*Data for this exercise:*
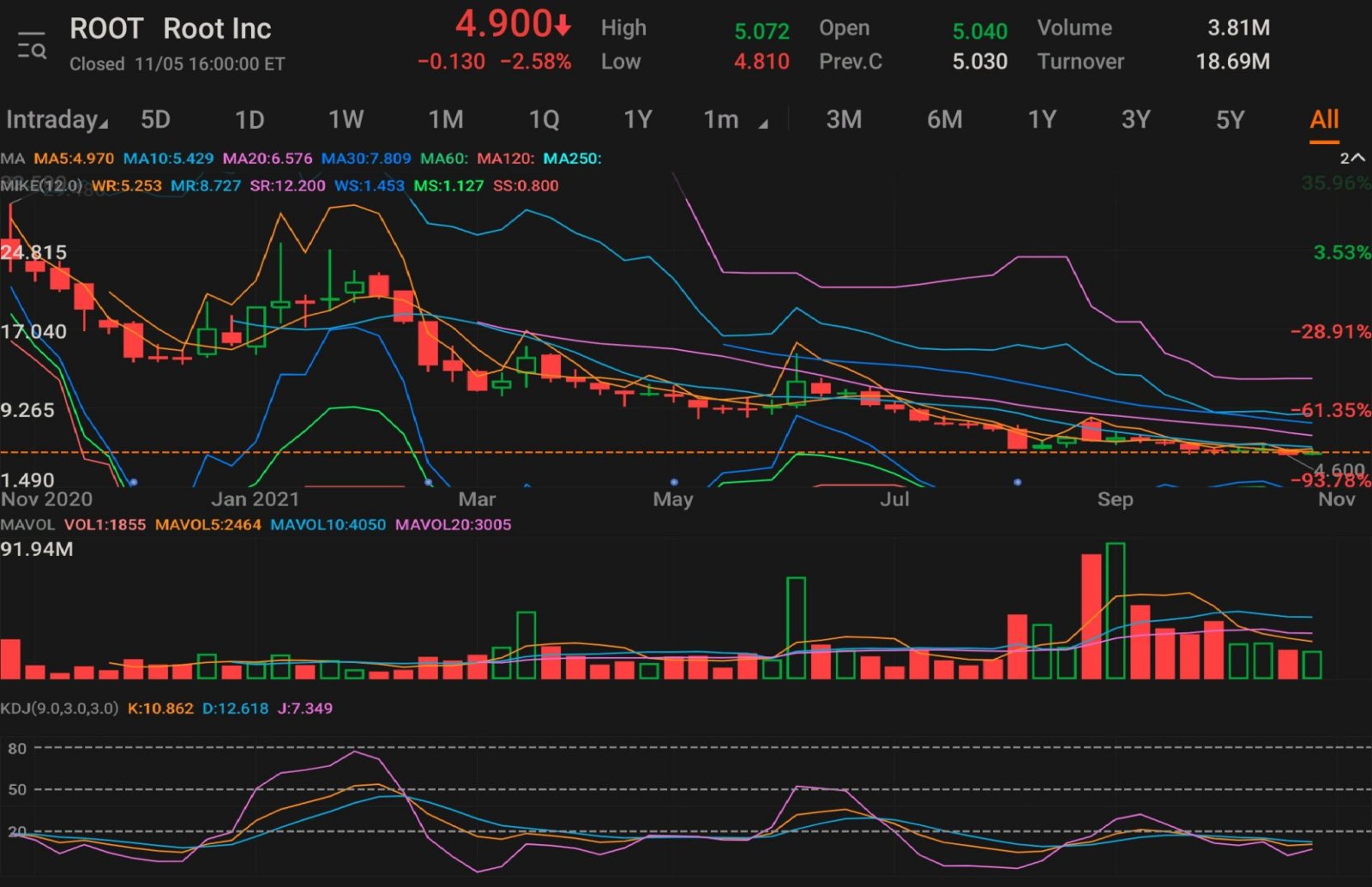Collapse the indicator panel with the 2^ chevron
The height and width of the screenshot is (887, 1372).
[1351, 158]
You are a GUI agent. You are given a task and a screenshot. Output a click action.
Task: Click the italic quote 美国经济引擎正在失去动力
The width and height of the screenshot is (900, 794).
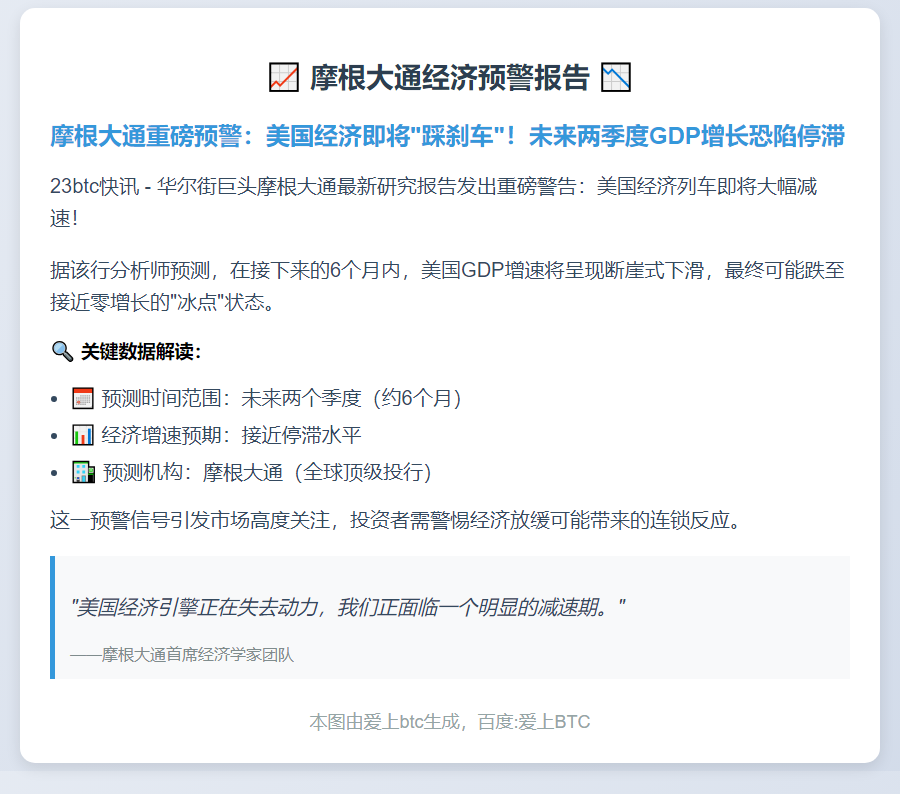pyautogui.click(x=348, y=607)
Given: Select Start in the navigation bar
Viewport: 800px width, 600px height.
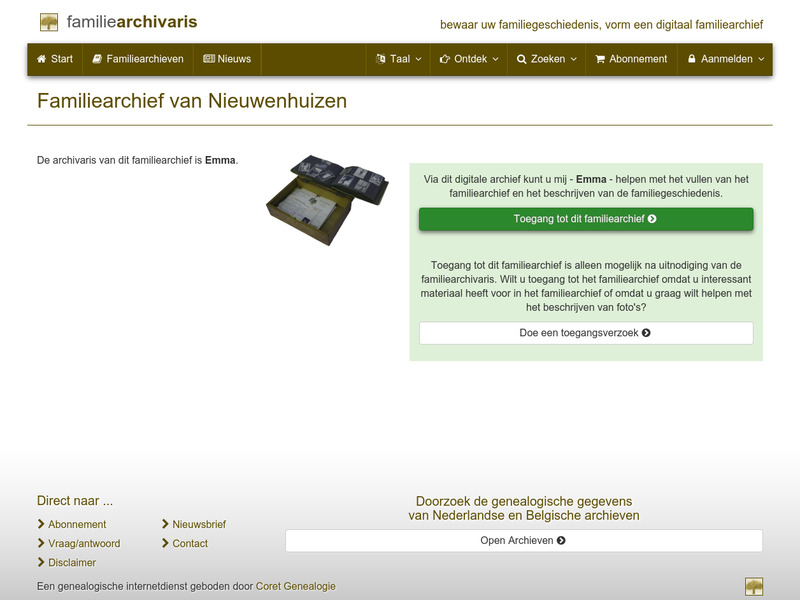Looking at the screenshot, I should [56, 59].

*Work to be completed:*
Write out exactly the lines from the line that contains "You are a GUI" through the end of the material, including both ends. No pictures belong in the copy.

*Exercise solution:*
You are a GUI agent. You are given a task and a screenshot. Output a click action.
Task: Click the italic quote 美国经济引擎正在失去动力
The width and height of the screenshot is (900, 794).
pyautogui.click(x=348, y=607)
Given: Select Start in the navigation bar
Viewport: 800px width, 600px height.
Looking at the screenshot, I should [56, 59].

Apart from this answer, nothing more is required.